> _Things to do_
**a.** In the theater review, who plays Viola?
**b.** Please list every character from the play whom the theater review mentions by name.
**c.** Extend the theater review, picking up after its final sentence.

> _Text segment_

Most importantly, all performances were equally strong, and equally individual. Mansi Multani (Olivia) is that rare beautiful woman who isn’t afraid to make faces, and Geetanjali Kulkarni (Viola) effortlessly toggles between male and female body language, comedy and pathos.

After one poignant exchange with Orsino, she sits in darkness, slowly wiping off her drawn-on moustache, unwinding her hair from her turban and tearfully singing – as the subtitles put it – 'a song of unrequited love', as the audience is stunned into silence. Contrast this with Sebastian’s fumbling seduction of Olivia; while she sings a passionate song, he struggles with a foreboding knot on her blouse. But as the audience laughs itself into hysteria, the production never lost its quality or honesty.

[Rows from a pointing dataset]

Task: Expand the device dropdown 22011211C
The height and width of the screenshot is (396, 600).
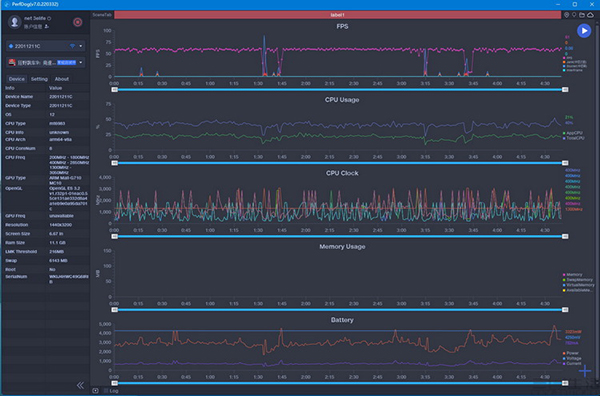Action: (46, 46)
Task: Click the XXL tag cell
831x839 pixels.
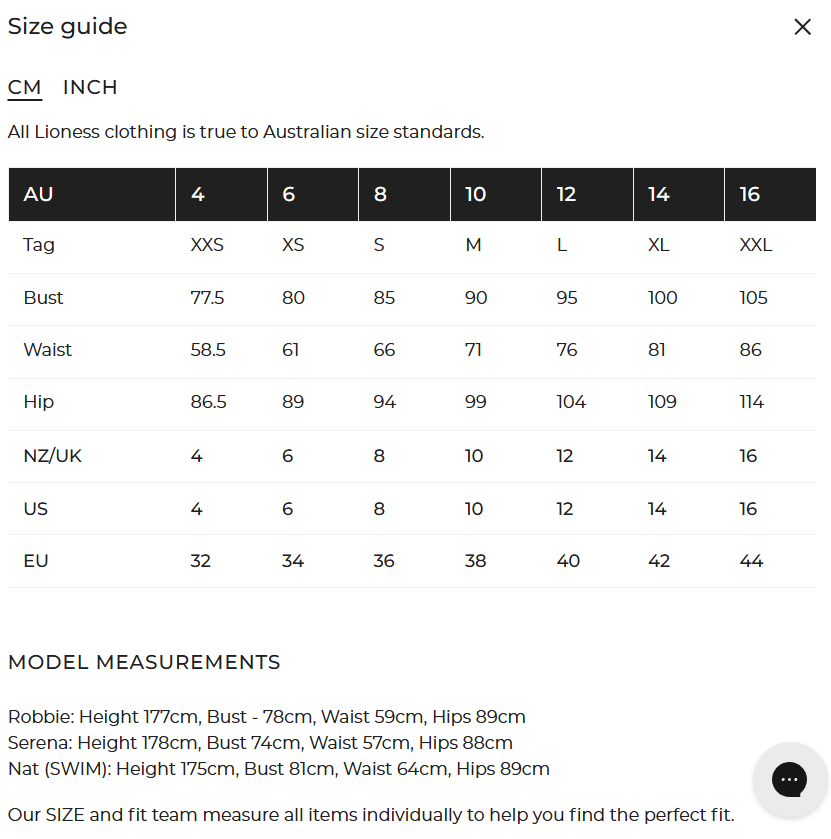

> _Responses to the exercise_
**a.** Geetanjali Kulkarni

**b.** Olivia, Viola, Orsino, Sebastian

**c.**
If we have a quibble – and we say 'if' – it’s that Malvolio (Saurabh Nayyar) was far too handsome to be a perpetual victim, and alpha male Orsino (Sagar Deshmukh) probably never needed a go-between for Olivia. Having said that, this Orsino was not weak but arrogant – he loves Viola not as the end result of cross-gender confusion but because of her utter devotion to him, and he probably used her services out of pride rather than necessity.

As for handsome Malvolio, he presented the Wuzhen end-of-show wedding garland to Time Out, so we’re not complaining. Talk about making Shakespeare accessible.